[PATCH] 2.3.41 scheduler change
Rik van Riel
riel en nl.linux.org
Sab Ene 29 17:19:23 CST 2000
Hi,
since the biggest penalty with scheduling is the repopulation
of the cache with (user) pages from the new process, I've
written a scheduler patch for 2.3.41 that tries to optimise
for that.
The patch doesn't use p->counter for priority purposes, this
means that we should incurr less cache misses in the following
(quite common?) situation.
- you have a number of cpus, N (N = 1, 2, whatever)
- you have N+1 processes using a fair amount of CPU
- you have vi, pine, mutt, whatever using very little CPU
When you press a key in vi and the currently running runnable
process gets descheduled, it will have a lower priority than
the other process (because it's used part of its timeslice)
and immediately after vi the _other_ running process gets
scheduled.
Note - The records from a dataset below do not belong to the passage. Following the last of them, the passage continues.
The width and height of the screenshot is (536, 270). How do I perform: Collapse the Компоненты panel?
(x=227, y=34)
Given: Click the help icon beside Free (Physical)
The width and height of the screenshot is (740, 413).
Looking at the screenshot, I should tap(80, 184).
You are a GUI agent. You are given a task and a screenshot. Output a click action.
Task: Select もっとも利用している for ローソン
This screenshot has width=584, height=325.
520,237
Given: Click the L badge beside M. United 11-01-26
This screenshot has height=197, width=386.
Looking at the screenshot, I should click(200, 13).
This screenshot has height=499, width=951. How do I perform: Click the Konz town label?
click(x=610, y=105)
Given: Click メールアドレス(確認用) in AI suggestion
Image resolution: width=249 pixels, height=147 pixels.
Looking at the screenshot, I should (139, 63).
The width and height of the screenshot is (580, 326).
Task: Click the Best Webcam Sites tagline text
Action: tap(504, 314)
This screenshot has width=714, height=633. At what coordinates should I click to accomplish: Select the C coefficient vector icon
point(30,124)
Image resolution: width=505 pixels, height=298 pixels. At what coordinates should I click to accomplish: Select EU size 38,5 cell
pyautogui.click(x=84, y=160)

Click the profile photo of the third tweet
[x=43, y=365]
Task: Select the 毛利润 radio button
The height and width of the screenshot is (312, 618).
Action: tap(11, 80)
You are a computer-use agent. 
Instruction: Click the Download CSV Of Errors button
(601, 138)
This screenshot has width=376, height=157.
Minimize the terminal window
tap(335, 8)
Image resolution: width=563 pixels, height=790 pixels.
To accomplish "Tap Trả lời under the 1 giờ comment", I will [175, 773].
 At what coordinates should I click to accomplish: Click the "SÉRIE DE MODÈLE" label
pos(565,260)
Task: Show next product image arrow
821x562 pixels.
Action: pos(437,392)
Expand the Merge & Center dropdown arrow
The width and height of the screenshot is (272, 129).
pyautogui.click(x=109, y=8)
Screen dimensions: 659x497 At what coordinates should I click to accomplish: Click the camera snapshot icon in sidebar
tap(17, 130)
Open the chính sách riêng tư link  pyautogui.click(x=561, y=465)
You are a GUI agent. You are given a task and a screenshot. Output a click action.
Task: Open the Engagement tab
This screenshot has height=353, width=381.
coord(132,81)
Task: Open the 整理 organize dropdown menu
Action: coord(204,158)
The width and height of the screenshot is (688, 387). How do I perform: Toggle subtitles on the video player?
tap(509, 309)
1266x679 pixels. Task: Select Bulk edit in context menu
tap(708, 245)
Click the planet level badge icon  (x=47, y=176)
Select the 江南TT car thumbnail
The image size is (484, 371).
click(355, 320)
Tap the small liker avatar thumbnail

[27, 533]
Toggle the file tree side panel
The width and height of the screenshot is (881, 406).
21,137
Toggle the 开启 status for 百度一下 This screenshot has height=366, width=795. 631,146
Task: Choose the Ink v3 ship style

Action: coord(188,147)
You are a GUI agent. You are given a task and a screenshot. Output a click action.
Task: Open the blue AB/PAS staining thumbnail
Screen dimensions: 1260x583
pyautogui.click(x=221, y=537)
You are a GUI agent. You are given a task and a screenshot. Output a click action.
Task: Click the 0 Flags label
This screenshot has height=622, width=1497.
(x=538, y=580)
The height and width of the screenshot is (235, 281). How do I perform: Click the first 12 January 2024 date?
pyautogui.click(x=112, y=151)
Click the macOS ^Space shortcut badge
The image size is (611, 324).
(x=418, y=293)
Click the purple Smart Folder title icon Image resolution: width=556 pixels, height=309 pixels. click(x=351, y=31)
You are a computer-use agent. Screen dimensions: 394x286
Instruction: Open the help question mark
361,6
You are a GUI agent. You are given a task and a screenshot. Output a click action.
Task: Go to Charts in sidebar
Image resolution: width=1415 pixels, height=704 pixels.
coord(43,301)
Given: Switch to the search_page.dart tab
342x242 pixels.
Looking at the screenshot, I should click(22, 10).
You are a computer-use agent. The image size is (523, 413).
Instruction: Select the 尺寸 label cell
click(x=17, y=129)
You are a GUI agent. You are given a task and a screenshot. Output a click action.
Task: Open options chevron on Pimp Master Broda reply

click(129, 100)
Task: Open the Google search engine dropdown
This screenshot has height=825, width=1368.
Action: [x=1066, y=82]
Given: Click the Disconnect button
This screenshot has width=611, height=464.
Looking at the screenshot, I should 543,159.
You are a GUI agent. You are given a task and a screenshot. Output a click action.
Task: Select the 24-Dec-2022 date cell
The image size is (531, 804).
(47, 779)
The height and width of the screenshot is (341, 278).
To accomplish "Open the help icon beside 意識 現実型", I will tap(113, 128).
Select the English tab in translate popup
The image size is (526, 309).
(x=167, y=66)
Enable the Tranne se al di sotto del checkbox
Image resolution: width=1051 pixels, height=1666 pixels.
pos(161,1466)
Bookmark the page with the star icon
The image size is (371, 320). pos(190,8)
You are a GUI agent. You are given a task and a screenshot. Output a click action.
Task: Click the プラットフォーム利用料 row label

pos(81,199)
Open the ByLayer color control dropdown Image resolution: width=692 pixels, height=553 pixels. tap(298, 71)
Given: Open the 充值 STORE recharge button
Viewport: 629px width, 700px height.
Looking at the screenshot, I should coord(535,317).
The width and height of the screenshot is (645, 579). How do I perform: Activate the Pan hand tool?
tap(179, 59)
This could result in unneeded cache thrashing.
My patch calculates a slower-moving priority so that short-term
use of CPU (within one timeslice) doesn't influence priority.
This means that the _same_ running process will be rescheduled
after vi goes back to sleep, this should reduce cache thrashing
and increase efficiency.
I haven't done a lot of performance tests with this scheduler
yet, but xmms seems to use about 20% less CPU with this patch
than without ... however, this is on a dual pentium with shared
L2 cache. I suspect that a dual celeron or Xeon will see the
biggest benefits of this patch.
I'm interested in any comments on and measurements on this patch.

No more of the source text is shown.